Auditorium, Priory Campus
Admission is $10 – DU students, faculty and staff admitted free
Kevin T. FitzGerald, SJ, PhD (molecular genetics), PhD (bioethics), Lauler Chair of Catholic Health Care Ethics in the Center for Clinical Bioethics at Georgetown University, and associate professor in the Department of Oncology at the Georgetown University Medical Center, will review the benefits that genetic and genomic research could bring to our nation and our world, and the likelihood of achieving such benefits. He will follow with an ethical evaluation of proposed research and suggest an approach that includes religious perspectives in order to increase the chances of delivering real benefits to individuals and to the global community.
Thursday, December 2, 2010, 7:00 p.m.
Auditorium, Priory Campus
Admission is $10 – DU students, faculty and staff admitted free
Dianne Bergant, CSA, PhD is professor of Biblical Studies at Catholic Theological Union in Chicago. The Isaian passages read during the Sundays of Advent contain a flavor of anticipation. God initiates a prophetic proclamation of hope for a people in dire straits, suffering some form of deprivation, and discouraged with life. God promises such people a new era of peace and harmony.
Wednesday, January 26, 2011, 7:00 p.m.
TBD
Admission is $10 – DU students, faculty and staff admitted free
Martha Jacob, PhD is assistant professor of sociology and Specialization Coordinator in the field of gerontology at Dominican University. A gerontologist with a “life course” perspective views growing older as a nonlinear trajectory that takes us from birth to death – as unique individuals with personal agency, but also as individuals who are, in the aggregate, greatly influenced by the systemic and structural forces of our societies. In the very near future, a fifth of our population will be age 65 and older. What issues, concerns, and needs will we have to address as a nation when those unique individuals who are Baby Boomers hold the power to themselves influence or possibly change those structural forces?

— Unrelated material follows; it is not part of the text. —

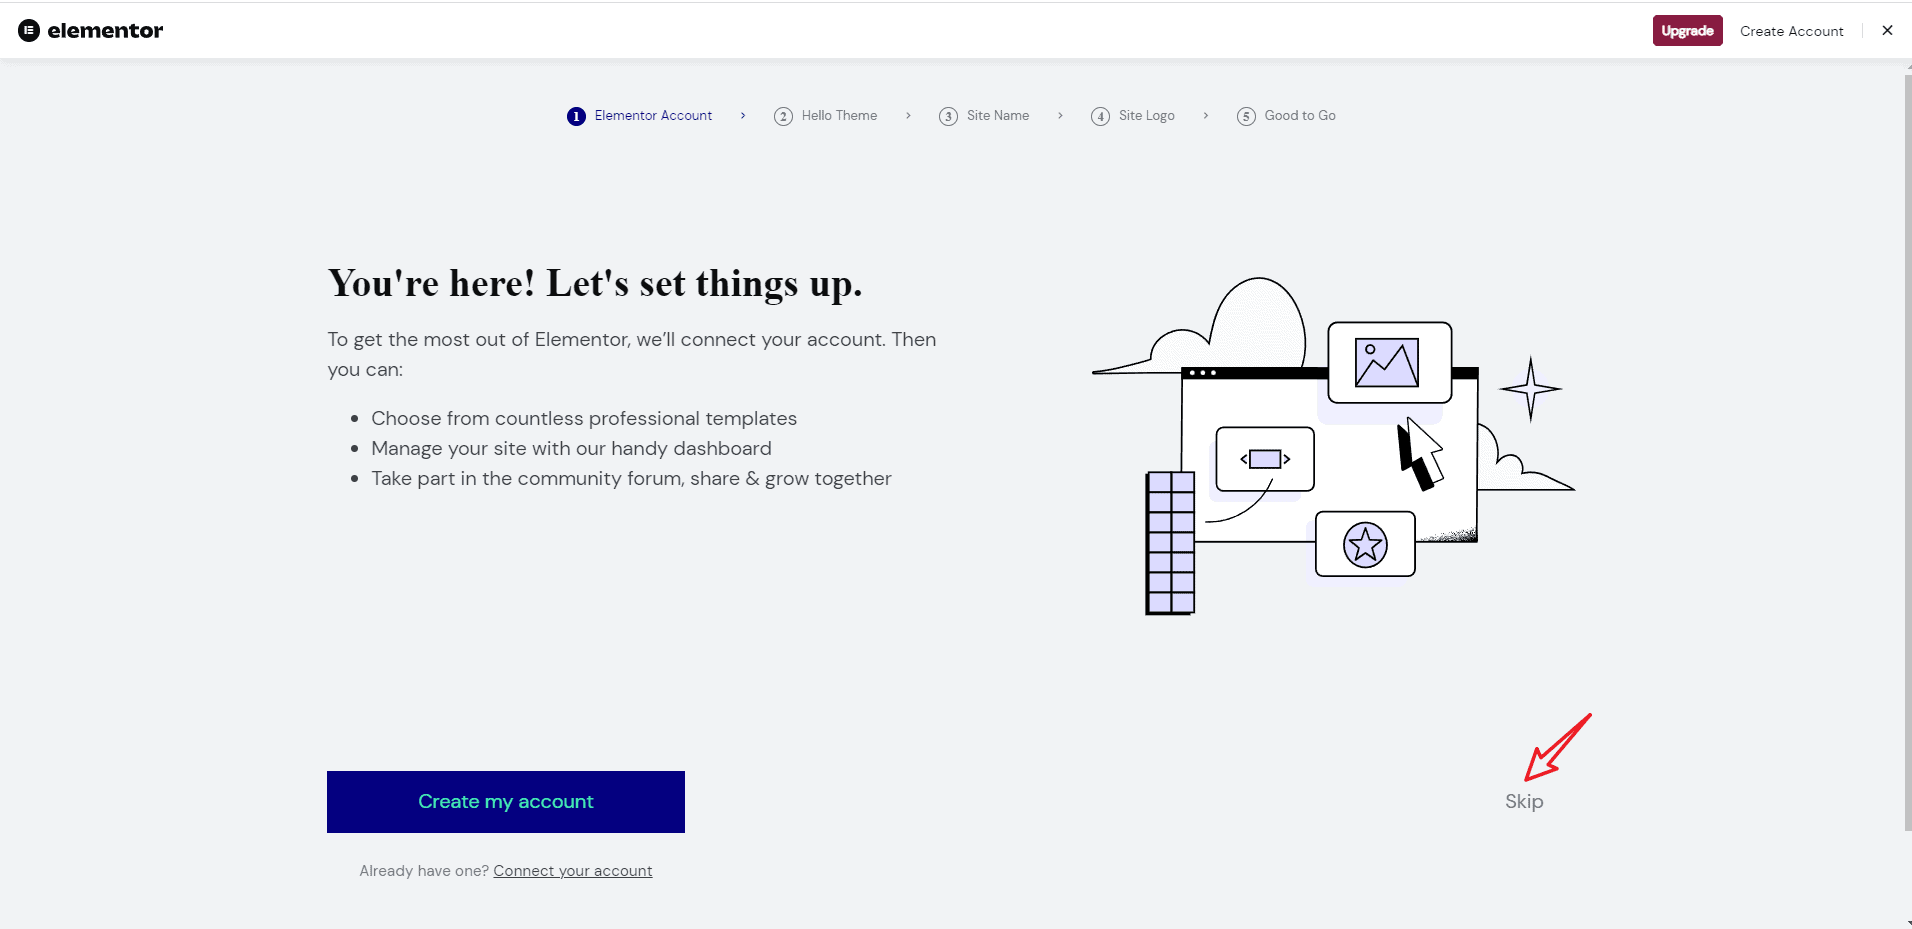
Task: Click the Site Name step label
Action: [x=997, y=116]
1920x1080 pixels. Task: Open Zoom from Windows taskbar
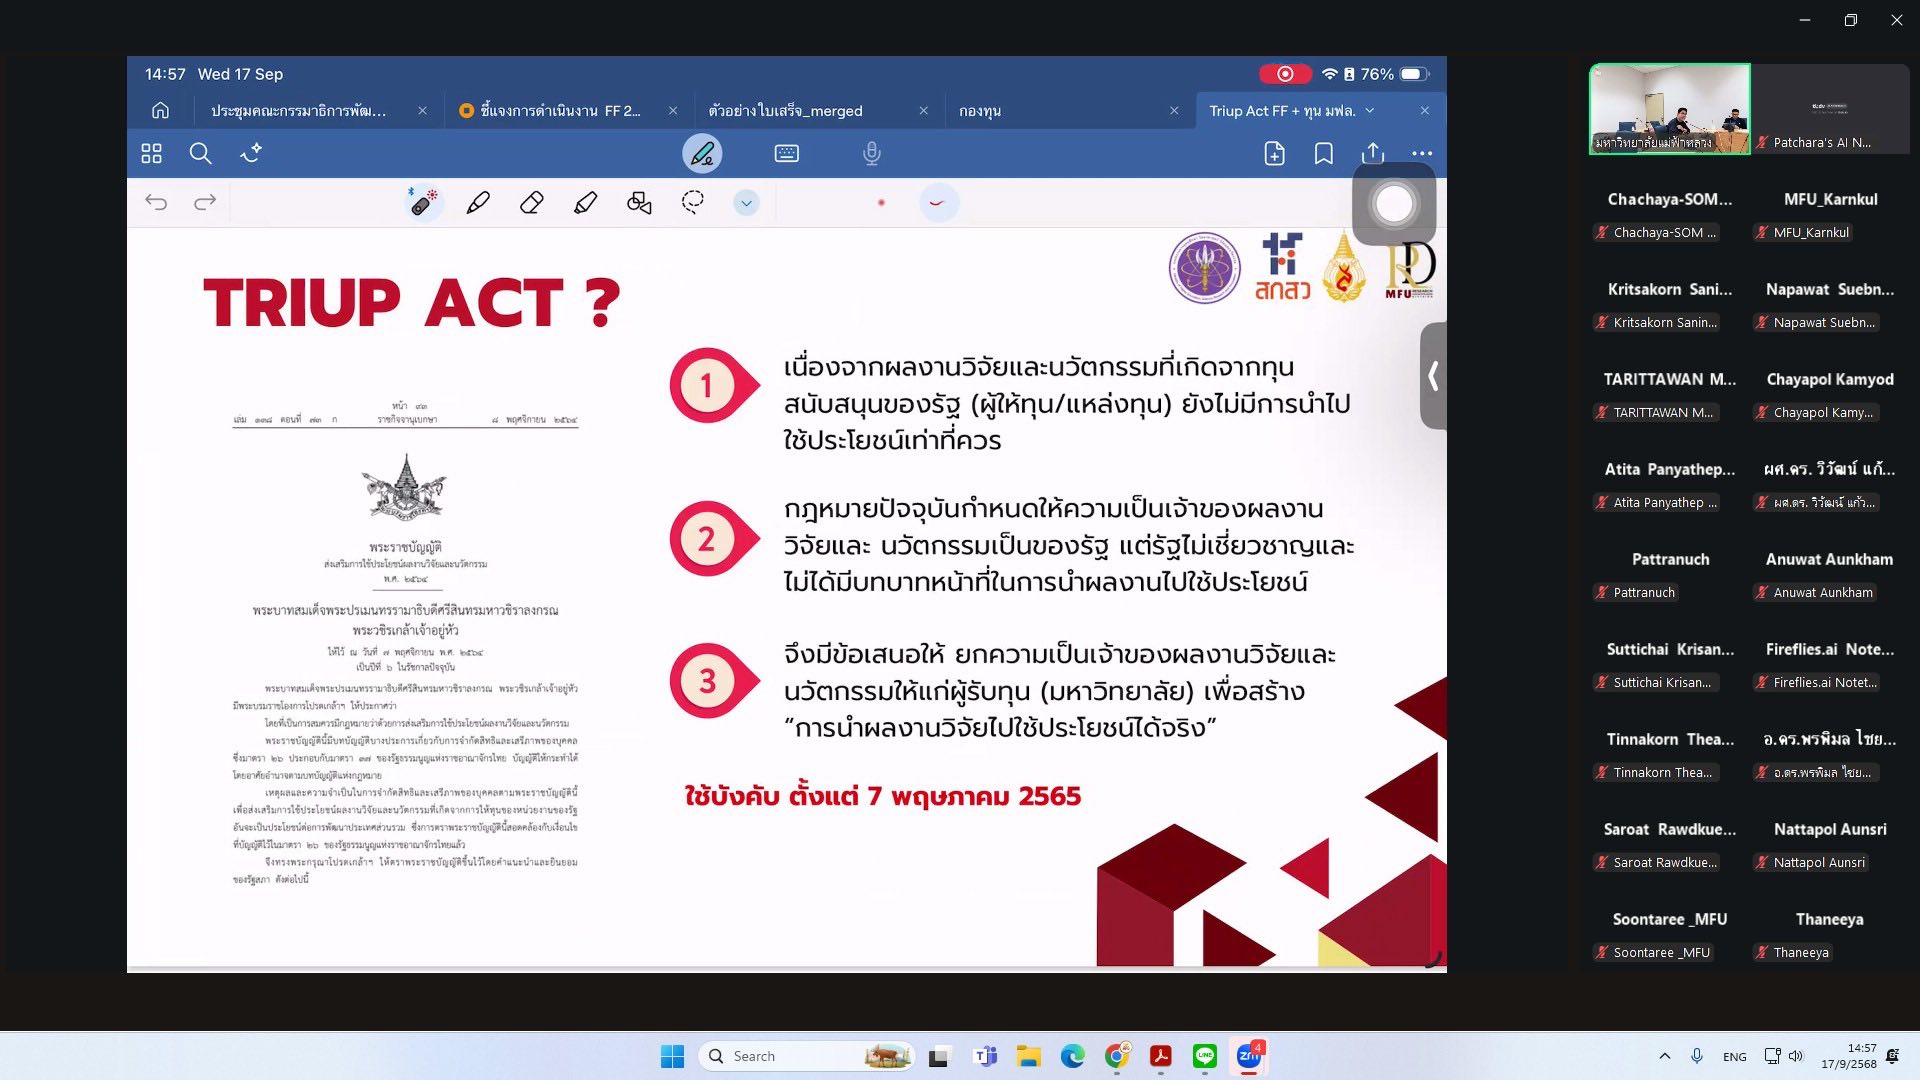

Tuesday, February 8, 2011, 7:00 p.m.
TBD
Admission is $10 – DU students, faculty and staff admitted free
Orlando Espin, PhD is professor of systematic theology at the University of San Diego. He also founded and directs USD's Center for the Study of Latino/a Catholicism. Tradition is one of the necessary witnesses to God's revelation (the other is the Bible). Yet Tradition exists as it is "traditioned" by ordinary people from generation to generation and from place to place, across history and across cultures. This lecture explores the true and indispensible role the people of God play in traditioning.
Wednesday, February 23, 2011, 7:00 p.m.
TBD
Admission is $10 – DU students, faculty and staff admitted free
Dennis Kirchen, EdD is associate professor of early childhood education at Dominican University. The early years of childhood are characterized by rapid developmental changes. While some of these changes are easy to see, others are not so obvious. Highlights of cognitive and social development for children aged birth through pre-adolescence will be discussed. See why they are called the formative years. Elizabeth Jeep, PhD, associate director of the Siena Center, will offer a response to Dr. Kirchen’s lecture.
Wednesday, April 6, 2011
7:00 p.m. Prayer, Priory Chapel
7:30 p.m. Lecture, Priory Auditorium
Admission is free
Donna Freitas, PhD is associate professor of religion and Honors College Fellow/Writer in Residence at Hofstra University and a blogger for the Washington Post/Newsweek “On Faith” panel. She will discuss the state of young adult Catholics, in particular young women, on America's college campuses today. Her talk will include findings from her national study on this topic, published as Sex and the Soul: Juggling Sexuality, Spirituality, Romance and Religion on America's College Campuses, as well as her long term work in finding public space for the voices of young adult Catholics to speak on their experiences.